Vancouver Sun

Leafs lose captain at least two weeks with broken finger

- LANCE HORNBY Toronto with files from Terry Koshan

John Tavares will be out of the Maple Leafs’ lineup for at least two weeks, if not longer.

The Leafs announced on Thursday their captain suffered a broken finger late in the club’s 4-3 loss in Washington against the Capitals on Wednesday.

Tavares was hit on his right hand by a shot from the point by teammate Morgan Rielly in the third period, but stayed in the game, and even scored a goal at the 17:27 mark.

In a short statement, the Leafs, who didn’t practice on Thursday, said Tavares will be out a minimum of two weeks, at which point he’ll be reassessed by the team’s medical staff.

How coach Mike Babcock plans to proceed will become clearer at practice today. At the least, centre Jason Spezza is bound to get back in the lineup after being a healthy scratch in five games to start the 2019-20 season.

In eight games, Tavares, named captain on opening night, has three goals and seven points.

Tavares, now in his 11th NHL season, has been relatively healthy throughout his career.

Based on the prognosis, Tavares will miss at least six games, including a pair of matches against the Boston Bruins, who visit the Leafs at Scotiabank Arena on Saturday.

Of all people who hated watching the Leafs lose that playoff series to the Bruins last season, perhaps the most frustrated was Justin Holl from his front-row seat.

A defenceman employed just 11 times all year, he didn’t see the ice as the club crashed and burned in a series they could have won. Holl made all three April trips to TD Garden, yet saw the ice only for the game day skate, spending each night stuck in the press box.

“It was very tough when you’re sitting there watching,” said Holl, who should make his sixth start of this month on Saturday in the first regular-season rematch with Boston.

“Everyone knows the history. All you want to do is be out there. You’re helpless, in that sense. But this is a new year and I hope to keep it going.”

With Holl, Martin Marincin, Cody Ceci or maybe the six-footfour Kevin Gravel, the Leafs will certainly have more blue-line size against Boston than when Ron Hainsey and Nikita Zaitsev were here.

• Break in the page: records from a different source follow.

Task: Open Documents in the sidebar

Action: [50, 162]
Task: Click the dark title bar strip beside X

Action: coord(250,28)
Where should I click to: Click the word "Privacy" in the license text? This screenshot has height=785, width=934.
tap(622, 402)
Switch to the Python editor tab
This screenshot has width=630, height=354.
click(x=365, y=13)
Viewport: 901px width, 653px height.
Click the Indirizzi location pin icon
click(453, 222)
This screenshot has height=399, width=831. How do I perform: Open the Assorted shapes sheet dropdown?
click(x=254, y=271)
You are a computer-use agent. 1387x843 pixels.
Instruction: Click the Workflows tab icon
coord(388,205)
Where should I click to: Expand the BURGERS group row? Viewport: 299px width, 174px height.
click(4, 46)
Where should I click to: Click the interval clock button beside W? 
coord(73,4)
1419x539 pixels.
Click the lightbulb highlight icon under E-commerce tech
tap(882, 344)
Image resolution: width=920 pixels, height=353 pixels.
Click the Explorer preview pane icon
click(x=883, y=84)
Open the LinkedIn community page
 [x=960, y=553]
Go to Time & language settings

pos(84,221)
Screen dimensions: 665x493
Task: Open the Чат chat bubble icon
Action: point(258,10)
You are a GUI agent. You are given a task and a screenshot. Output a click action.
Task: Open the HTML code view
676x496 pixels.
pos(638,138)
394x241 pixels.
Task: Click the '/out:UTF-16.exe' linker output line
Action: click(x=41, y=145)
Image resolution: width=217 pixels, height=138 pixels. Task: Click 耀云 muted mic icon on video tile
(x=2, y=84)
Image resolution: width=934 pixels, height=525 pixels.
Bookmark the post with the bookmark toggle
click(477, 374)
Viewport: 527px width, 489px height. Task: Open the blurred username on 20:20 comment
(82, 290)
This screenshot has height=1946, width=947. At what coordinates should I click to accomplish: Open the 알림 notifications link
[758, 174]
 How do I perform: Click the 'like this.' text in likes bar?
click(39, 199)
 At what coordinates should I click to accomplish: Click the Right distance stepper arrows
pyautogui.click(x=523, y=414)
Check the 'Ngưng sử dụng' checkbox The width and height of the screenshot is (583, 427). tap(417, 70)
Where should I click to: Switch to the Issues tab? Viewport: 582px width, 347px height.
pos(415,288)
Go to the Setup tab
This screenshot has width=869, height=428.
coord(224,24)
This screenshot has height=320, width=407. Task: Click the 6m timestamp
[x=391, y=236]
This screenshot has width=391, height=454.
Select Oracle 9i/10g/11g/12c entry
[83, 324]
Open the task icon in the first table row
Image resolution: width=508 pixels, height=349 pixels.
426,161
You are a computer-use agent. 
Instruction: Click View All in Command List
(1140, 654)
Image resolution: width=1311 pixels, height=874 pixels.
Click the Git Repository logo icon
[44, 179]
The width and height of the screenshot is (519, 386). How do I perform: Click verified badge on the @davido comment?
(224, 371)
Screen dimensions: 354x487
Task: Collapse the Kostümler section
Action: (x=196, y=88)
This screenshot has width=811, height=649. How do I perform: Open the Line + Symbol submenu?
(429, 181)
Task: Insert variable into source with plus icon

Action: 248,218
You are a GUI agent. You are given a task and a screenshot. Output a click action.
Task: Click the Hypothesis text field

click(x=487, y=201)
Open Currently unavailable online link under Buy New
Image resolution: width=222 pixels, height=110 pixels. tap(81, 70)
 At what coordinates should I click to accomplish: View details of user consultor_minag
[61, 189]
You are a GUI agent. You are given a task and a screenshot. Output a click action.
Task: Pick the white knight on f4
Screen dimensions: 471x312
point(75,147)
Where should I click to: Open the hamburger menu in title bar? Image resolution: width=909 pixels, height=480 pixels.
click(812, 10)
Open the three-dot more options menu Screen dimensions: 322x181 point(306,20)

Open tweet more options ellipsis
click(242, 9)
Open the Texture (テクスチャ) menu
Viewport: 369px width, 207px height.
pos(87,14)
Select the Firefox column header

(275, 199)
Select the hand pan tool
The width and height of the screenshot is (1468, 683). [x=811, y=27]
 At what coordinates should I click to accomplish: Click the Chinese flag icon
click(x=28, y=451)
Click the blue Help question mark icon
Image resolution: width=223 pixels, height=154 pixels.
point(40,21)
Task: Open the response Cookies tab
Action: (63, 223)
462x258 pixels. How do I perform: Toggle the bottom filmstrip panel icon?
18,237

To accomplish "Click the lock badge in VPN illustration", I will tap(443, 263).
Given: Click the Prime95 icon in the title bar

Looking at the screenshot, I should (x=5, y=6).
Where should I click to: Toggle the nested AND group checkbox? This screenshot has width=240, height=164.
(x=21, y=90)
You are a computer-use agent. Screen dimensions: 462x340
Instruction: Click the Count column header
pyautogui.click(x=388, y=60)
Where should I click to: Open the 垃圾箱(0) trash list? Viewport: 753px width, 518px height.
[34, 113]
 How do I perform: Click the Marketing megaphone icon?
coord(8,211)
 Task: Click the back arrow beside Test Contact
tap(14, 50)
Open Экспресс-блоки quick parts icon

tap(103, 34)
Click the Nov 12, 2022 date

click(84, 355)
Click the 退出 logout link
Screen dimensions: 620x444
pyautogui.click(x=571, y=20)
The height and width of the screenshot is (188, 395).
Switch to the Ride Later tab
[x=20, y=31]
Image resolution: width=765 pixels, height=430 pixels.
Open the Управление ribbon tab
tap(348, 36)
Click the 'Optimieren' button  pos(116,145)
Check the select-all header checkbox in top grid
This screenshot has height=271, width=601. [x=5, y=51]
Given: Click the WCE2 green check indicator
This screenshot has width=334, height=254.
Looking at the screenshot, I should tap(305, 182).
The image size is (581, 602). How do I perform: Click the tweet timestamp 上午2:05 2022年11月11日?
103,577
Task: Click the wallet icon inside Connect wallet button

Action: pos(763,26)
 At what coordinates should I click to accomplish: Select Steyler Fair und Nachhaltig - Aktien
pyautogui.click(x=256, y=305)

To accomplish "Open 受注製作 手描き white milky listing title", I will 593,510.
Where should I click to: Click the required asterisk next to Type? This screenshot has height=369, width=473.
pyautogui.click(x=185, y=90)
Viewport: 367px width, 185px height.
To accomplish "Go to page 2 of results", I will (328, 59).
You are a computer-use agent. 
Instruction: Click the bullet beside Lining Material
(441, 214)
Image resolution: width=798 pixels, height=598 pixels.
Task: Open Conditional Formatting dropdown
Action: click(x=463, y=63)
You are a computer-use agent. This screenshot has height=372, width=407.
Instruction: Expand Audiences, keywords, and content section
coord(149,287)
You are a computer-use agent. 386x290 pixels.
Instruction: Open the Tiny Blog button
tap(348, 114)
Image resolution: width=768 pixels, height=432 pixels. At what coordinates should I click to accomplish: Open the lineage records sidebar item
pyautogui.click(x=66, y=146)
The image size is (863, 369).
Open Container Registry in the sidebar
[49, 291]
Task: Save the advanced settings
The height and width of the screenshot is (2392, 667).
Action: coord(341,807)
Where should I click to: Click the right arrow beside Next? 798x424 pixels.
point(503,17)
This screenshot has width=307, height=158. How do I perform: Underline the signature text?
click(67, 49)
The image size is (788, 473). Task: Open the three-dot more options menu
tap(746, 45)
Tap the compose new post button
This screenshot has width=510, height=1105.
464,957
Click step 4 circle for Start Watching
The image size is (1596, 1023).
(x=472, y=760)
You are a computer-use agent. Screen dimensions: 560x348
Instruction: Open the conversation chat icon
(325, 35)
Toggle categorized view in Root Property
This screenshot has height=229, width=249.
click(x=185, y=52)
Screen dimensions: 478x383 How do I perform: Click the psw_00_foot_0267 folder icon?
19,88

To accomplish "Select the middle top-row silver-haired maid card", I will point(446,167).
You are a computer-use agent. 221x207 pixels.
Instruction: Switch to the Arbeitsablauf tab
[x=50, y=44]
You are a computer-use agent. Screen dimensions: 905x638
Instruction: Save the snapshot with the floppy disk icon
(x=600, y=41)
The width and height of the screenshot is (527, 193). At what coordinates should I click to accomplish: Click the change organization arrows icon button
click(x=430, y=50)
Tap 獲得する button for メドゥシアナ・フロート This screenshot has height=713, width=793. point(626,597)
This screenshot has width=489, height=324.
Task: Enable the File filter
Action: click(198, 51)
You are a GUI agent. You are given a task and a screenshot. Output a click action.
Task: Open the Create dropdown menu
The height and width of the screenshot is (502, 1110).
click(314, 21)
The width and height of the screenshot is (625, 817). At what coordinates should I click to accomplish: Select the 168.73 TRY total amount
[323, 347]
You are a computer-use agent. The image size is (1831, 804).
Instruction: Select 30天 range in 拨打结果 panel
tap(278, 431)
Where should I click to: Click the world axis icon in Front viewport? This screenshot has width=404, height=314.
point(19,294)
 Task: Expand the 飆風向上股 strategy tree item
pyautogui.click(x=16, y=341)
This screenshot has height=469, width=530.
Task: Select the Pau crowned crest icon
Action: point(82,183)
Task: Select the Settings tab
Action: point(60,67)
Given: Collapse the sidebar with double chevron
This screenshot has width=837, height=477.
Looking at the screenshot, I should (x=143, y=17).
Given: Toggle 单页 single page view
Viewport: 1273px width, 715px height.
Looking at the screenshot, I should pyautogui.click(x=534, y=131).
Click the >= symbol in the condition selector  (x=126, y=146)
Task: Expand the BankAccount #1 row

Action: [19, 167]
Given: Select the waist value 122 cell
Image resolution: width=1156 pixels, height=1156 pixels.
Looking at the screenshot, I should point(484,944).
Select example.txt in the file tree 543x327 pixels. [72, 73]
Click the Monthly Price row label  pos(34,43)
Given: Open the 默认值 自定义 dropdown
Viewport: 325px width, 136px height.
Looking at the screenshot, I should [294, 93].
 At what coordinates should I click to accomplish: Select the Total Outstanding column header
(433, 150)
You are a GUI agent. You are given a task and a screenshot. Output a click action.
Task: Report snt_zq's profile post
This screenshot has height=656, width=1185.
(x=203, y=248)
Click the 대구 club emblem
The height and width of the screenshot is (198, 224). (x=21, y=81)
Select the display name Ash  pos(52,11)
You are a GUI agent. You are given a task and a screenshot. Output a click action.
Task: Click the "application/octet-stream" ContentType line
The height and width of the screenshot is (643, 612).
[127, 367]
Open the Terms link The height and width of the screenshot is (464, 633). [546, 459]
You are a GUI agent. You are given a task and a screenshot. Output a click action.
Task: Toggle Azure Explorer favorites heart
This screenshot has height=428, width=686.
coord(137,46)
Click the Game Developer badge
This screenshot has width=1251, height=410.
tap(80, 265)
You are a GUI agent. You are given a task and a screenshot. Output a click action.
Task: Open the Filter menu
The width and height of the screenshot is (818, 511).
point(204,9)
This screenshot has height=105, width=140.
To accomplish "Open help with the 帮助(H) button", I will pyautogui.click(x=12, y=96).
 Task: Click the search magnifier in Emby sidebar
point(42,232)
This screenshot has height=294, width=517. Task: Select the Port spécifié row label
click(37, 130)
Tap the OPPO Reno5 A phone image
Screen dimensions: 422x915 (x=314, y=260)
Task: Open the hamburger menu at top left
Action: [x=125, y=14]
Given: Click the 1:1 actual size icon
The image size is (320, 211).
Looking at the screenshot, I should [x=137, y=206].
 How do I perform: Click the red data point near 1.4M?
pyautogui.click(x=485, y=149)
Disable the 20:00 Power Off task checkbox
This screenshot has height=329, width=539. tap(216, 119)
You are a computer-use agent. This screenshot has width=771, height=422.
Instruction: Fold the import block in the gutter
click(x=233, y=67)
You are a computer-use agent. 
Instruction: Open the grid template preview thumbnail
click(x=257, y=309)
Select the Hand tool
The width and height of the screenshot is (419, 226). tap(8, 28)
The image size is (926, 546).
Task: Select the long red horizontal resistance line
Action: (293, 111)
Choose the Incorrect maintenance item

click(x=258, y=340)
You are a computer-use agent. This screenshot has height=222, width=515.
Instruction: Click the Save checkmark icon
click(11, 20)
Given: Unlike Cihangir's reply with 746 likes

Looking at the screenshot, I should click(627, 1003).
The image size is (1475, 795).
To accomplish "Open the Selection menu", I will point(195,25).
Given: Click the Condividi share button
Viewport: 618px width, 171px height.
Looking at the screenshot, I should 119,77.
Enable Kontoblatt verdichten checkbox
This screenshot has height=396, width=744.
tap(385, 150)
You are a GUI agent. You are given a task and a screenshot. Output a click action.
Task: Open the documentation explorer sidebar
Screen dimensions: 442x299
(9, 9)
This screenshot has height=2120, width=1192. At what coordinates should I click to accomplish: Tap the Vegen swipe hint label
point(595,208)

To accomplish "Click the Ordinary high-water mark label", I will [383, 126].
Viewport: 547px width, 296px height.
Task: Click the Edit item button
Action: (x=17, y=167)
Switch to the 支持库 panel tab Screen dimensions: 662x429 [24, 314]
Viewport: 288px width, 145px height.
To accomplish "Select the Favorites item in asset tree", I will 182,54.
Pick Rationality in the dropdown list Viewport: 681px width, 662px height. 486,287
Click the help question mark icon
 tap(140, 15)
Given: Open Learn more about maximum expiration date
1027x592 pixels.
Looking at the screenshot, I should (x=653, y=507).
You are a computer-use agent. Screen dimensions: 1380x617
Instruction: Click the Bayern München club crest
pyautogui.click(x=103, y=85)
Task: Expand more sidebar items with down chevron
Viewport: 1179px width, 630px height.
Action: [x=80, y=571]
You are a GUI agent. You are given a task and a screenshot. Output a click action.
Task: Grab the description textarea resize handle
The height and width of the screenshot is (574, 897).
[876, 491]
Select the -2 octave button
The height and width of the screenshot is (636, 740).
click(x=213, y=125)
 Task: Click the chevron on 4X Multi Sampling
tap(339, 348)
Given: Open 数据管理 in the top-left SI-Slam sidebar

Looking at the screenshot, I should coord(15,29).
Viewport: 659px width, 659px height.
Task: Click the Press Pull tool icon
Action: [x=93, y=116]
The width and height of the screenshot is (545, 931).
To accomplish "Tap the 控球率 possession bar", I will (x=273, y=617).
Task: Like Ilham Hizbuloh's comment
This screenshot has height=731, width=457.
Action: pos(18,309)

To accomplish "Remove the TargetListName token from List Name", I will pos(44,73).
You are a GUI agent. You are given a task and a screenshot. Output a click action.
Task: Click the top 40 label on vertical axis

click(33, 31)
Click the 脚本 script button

Another key figure in the series, Jake Gardiner, is now in Carolina.

Up front, Alexander Kerfoot, Ilya Mikheyev and Dmytro Timashov will also get their first look at Boston as Leafs.

However, Babcock might decide Spezza or Nic Petan gets involved now that Tavares is injured.

“In this league, it doesn’t matter who you play every night, there’s nothing to pick between the teams,” said the coach. “Night after night, you’re in a real grind.”

A second game against Boston on the road is sandwiched into the Leafs’ schedule on Tuesday, the night after they host Columbus. That Jackets game could be backup goaltender Michael Hutchinson’s next start, as he looks for his first win and an opportunit­y to improve on that ugly .886 save percentage.

The way the unguarded Capitals were able to tee off on him Wednesday should be taken into account, but Hutchinson’s play is an area of concern. Just give him some time is his response to his critics.

“On all four goals (against Washington), there’s something you would like to do differentl­y, or something you would like to have back,” the veteran netminder said.

“That first one (a Jakub Vrana rocket), if I get a bigger piece of that, maybe the game goes a little different. That’s just the nature of the position. The results aren’t there right now, but they’re going to be coming.”

Hutchinson doesn’t want to overthink the effects of a steady diet of back-to-backs, even as Babcock quotes statistica­l research that the team playing the second of consecutiv­e games has won less than a third of them this season if the other club is rested.

“My mentality doesn’t change, my job doesn’t change, whether it’s the second game of a back-toback, or the first when the team’s rested,” Hutchinson said. “Your job is to stop the puck.”

Give another gold star to Mikheyev, who made a third-period appearance on a line with Tavares and Mitch Marner in Washington. Babcock used Kasperi Kapanen and Trevor Moore in that left-wing role the past couple of games.

“We’re trying to get that line to go,” Babcock said. “Moving guys around, I don’t know how great that is, either, but I thought (Mikheyev) had great legs and was flying.”

Tavares is impressed with Mikheyev’s wheels.

“His speed and his hockey sense, especially making the transition as a young player from overseas to the style of game here, has been good,” the captain said.

“He has good instincts to read the play, hit the holes and put the puck in the right area.”